**Task**. Beginning at the line containing "Task: Click the Dodaj [F2] button" in the material below and ending at the line containing "The height and width of the screenshot is (659, 1120).", return each line exactly and add nothing.

Segment Start: Input data

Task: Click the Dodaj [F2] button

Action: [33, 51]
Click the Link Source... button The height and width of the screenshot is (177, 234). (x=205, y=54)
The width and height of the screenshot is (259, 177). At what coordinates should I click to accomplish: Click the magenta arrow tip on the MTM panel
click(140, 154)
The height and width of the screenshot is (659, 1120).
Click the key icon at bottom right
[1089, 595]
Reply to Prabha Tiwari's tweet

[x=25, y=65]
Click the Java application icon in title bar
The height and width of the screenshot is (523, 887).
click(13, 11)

Segment End: Input data
Segment Start: Input data

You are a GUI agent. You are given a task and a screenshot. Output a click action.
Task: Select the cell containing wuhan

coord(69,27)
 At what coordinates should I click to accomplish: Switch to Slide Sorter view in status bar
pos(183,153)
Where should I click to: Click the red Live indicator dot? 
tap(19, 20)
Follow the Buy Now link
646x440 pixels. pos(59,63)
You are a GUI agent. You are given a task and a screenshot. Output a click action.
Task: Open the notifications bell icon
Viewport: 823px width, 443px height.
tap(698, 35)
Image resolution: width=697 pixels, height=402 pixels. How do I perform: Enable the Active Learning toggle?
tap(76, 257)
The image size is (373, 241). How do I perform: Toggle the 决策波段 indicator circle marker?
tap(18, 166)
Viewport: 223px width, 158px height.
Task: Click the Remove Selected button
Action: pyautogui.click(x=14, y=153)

Segment End: Input data

**Output of the task**.
Task: Click the Dodaj [F2] button

Action: [33, 51]
Click the Link Source... button The height and width of the screenshot is (177, 234). (x=205, y=54)
The width and height of the screenshot is (259, 177). At what coordinates should I click to accomplish: Click the magenta arrow tip on the MTM panel
click(140, 154)
The height and width of the screenshot is (659, 1120).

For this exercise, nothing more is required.